Answer: The savings rate has been rising all year. In December 2013, the savings rate was 4.1% and by June 2014 it had risen to 5.3%. An increase in the savings rate is a headwind to consumption and in turn GDP growth. What's interesting is that all year, while the savings rate has been increasing, consumer confidence has been increasing too. In the chart below, we plot the savings rate (inverted) against the US consumer confidence index.
The second derivative of the savings rate on a six months basis is +1.2%. In the chart below, we plot the momentum of the savings rate against the year over year increase in retail sales. The notch down in retail sales growth is understandable given the change in consumer behavior toward greater savings.

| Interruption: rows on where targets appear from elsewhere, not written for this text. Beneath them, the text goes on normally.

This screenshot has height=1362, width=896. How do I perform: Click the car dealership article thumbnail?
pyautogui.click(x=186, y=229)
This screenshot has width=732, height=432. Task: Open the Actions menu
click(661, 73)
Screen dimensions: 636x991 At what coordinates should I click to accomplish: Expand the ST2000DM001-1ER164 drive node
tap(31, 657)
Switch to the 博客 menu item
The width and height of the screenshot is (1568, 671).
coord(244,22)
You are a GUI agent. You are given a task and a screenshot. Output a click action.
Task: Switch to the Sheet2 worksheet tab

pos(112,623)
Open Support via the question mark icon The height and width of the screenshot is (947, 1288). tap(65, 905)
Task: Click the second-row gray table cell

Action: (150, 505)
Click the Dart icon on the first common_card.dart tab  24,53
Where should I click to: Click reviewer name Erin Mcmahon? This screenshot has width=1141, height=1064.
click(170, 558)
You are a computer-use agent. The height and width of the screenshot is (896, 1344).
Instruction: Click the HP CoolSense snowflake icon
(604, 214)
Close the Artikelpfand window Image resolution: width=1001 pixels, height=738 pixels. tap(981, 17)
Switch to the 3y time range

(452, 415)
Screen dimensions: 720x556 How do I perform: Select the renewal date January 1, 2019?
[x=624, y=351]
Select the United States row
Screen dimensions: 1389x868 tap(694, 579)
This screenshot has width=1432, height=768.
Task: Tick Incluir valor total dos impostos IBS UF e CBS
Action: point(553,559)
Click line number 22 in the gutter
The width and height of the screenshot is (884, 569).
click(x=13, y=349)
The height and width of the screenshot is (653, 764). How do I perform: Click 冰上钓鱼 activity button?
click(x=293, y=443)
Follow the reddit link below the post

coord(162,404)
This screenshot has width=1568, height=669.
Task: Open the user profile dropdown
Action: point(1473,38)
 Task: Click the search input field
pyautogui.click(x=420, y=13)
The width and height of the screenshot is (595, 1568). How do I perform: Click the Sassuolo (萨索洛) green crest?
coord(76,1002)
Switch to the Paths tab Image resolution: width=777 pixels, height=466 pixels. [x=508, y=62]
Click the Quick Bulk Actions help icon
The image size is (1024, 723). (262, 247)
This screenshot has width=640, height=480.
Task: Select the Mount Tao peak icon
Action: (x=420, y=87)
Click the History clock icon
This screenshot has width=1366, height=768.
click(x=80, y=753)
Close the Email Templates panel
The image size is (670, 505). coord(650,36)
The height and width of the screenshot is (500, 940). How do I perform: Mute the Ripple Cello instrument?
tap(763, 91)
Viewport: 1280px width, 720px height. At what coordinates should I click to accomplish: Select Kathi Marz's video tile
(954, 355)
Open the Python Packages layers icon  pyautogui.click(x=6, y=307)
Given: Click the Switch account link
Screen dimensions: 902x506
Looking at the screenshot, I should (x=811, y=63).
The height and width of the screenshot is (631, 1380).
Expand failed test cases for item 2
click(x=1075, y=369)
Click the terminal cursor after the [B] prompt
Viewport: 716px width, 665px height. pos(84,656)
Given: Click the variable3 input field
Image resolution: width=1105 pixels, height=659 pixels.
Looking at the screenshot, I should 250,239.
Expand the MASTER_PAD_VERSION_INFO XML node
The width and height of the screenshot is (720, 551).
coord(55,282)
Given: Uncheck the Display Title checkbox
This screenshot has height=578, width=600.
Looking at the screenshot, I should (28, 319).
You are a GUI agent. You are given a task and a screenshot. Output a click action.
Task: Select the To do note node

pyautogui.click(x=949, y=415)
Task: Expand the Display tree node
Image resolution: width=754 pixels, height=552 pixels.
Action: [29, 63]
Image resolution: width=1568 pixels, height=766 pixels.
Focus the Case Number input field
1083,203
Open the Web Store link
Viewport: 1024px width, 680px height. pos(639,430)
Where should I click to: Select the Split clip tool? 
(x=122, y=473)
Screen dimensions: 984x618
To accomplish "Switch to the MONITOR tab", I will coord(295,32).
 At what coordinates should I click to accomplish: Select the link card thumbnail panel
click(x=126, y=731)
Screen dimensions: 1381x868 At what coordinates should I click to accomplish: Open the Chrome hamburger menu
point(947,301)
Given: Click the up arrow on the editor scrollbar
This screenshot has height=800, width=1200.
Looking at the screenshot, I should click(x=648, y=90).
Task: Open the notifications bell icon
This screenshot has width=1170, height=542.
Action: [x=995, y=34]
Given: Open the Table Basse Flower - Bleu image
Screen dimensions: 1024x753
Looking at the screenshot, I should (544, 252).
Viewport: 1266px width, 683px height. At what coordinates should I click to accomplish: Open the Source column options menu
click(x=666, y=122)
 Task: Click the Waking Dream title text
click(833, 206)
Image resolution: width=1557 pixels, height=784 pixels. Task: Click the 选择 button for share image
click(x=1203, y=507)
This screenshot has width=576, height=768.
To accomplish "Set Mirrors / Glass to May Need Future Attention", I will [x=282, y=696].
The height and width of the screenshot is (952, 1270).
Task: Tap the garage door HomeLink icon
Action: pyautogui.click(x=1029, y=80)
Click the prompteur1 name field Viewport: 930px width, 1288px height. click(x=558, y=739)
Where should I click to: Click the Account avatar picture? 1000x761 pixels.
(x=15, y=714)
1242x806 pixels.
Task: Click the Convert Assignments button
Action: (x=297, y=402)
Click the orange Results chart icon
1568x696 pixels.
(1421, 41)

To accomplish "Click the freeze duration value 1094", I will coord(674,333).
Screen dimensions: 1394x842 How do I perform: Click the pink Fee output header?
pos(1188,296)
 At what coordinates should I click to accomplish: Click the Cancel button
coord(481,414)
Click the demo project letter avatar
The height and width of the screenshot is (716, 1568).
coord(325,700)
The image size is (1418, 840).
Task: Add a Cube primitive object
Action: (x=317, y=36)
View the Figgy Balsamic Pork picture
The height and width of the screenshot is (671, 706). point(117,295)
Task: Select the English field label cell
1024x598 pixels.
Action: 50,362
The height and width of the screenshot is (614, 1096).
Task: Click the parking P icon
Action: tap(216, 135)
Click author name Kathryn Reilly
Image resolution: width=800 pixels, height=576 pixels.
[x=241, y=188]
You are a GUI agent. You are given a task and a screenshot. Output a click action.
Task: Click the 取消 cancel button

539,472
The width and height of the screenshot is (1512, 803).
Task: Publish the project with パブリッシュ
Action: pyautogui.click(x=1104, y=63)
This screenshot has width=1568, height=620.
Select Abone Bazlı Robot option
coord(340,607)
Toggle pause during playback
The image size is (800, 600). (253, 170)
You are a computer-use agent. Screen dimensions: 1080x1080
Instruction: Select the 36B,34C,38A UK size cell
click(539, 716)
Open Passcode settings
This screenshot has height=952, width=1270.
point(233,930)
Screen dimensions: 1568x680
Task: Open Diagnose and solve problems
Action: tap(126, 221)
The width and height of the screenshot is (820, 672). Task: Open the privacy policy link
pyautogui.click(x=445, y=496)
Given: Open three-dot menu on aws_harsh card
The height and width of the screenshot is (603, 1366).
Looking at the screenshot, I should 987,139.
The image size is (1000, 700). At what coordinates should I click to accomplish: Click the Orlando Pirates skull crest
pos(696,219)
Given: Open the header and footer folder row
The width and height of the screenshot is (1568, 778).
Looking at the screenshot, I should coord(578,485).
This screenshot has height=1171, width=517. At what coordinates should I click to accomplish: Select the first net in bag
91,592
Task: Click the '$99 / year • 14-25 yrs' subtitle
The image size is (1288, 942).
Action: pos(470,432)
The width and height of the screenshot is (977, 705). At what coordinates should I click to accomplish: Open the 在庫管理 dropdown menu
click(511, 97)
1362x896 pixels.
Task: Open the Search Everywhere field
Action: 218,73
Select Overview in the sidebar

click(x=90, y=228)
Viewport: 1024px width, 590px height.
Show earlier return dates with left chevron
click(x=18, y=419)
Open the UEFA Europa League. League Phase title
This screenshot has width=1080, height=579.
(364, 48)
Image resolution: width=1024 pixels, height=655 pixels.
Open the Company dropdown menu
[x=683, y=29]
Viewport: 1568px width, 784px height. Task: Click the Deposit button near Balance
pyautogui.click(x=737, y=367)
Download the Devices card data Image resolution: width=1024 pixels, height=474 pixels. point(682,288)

The increase in the savings rate is an important consideration when looking at interest rates. In the chart below, we plot the savings rate against 10 year US Treasury bond yields. While not a perfect overlay, the general relationship is apparent--a rising savings rate corresponds to falling interest rates. Perhaps this change in consumer behavior is what the bond market is responding to... not a fluky 4% growth quarter, where a third of the increase was inventory accumulation anyway. July retail sales data would suggest the inventory accumulation in the second quarter was the unwanted variety.
Over the last year, the savings rate has corresponded pretty well to the relative performance of the MSCI North America consumer discretionary sector. In the back half of 2013, while the savings rate fell 1.2% percentage points, consumer discretionary stocks in North America outperformed. In the first half of this year, as that trend reversed, so did relative performance. Perhaps the relative performance of consumer discretionary stocks over the last month has signaled a falling savings rate in the back half this year, or perhaps the drop in retailers today suggests the market is incorporating a more negative view of consumer behavior in the second half of the year.